Which is why I just can’t watch June plot her dastardly deeds anymore. I’m not sure whether this is me being unusually hyper-sensitive in an environment fostered by two years’ worth of pandemic that’s left just about everyone a little paranoid and on edge, or superb writing on the part of the series writers. I think, quite honestly, it’s the former rather than the latter. June’s antics are often made possible by the stupidity of characters around her, who first of all, should (and do) know better, and second, seem to be really poor communicators for a bunch of people who’ve theoretically had all kinds of training in catastrophe scenarios, working in an endeavour where excellent communications skills are not only absolutely vital, but can mean the difference between life and death.
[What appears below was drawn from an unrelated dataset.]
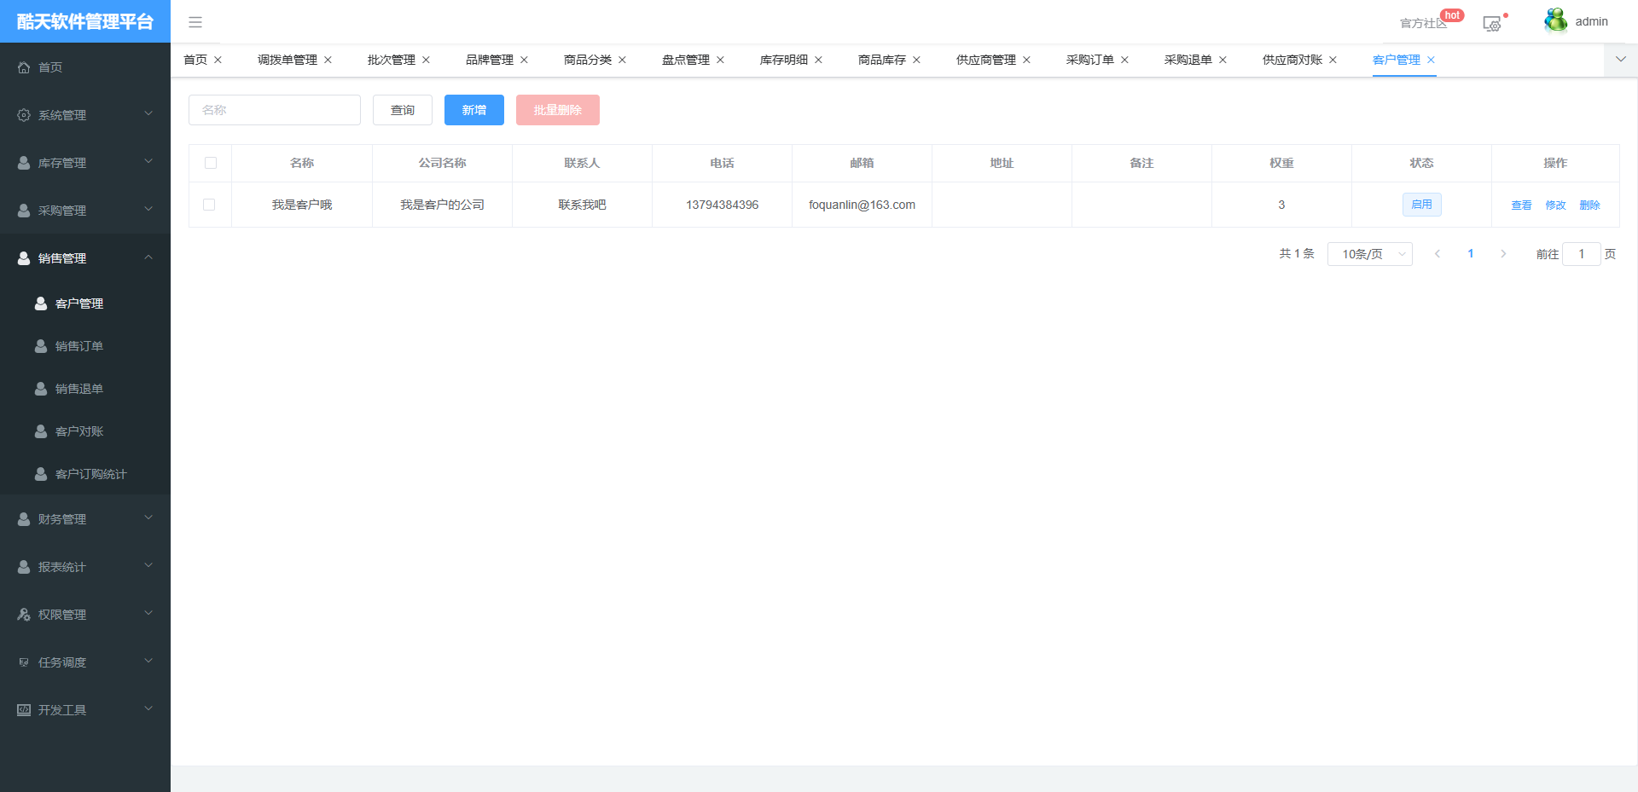
Task: Open the 首页 home icon in sidebar
Action: click(x=23, y=66)
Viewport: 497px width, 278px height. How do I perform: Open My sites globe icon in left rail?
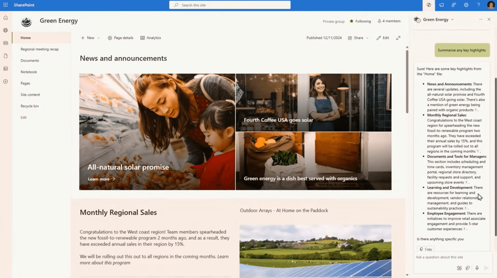tap(5, 30)
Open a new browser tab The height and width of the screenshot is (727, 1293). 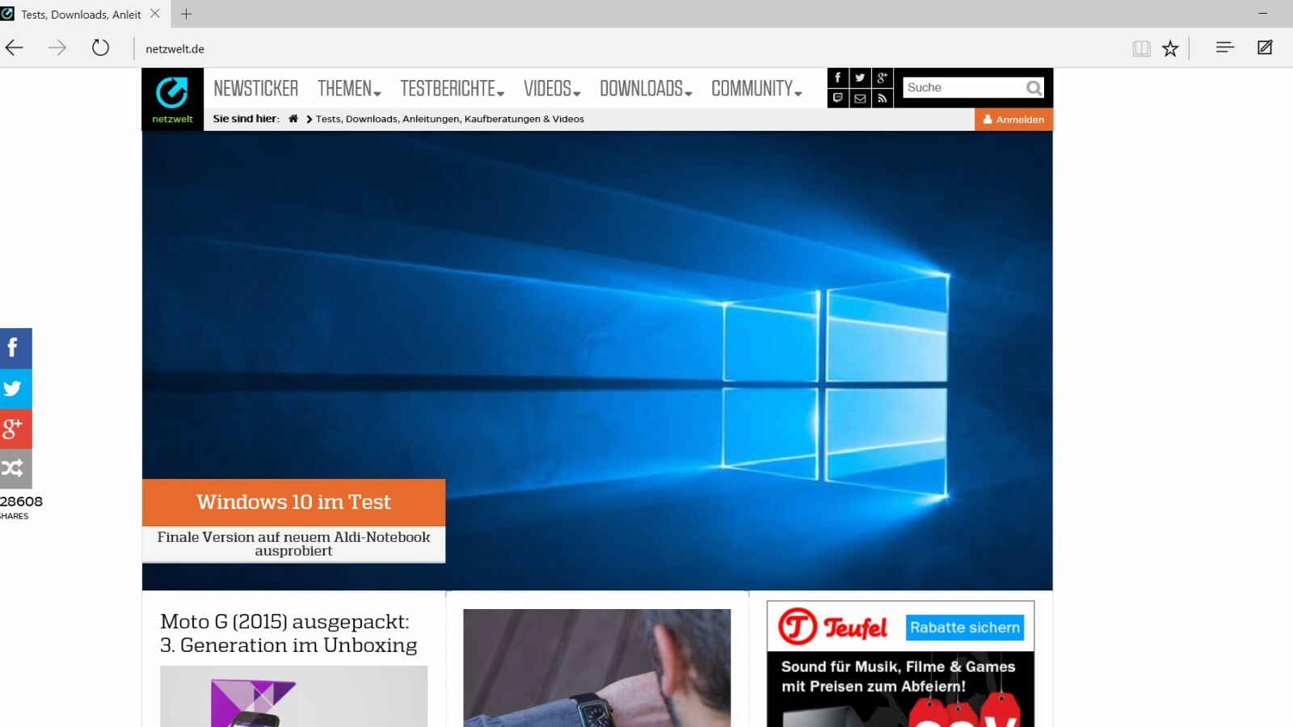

Damn. I’m fast approaching my self-imposed 1000-word-ish limit for blog posts, without even touching on a number of things I wanted to discuss regarding literary traitors… so consider this the first of at least a couple of posts regarding this interesting/maddening aspect of writing, and stay tuned for more… traitorous… musings.
I won’t betray you… I promise.
Post-script: youngest son, who’s seen the series already, has convinced me to give the series another try, saying June’s character has been (mostly) defanged as the second season begins. So (sigh) I will. Not that I’m expecting any great epiphany from her which will transform her into some paragon of virtue, you understand. Villains, in particular, aren’t always the kind of characters to undergo major redemptions. But you never know. Would a villain’s redemption be a betrayal of all they hold dear? Oh, the humanity.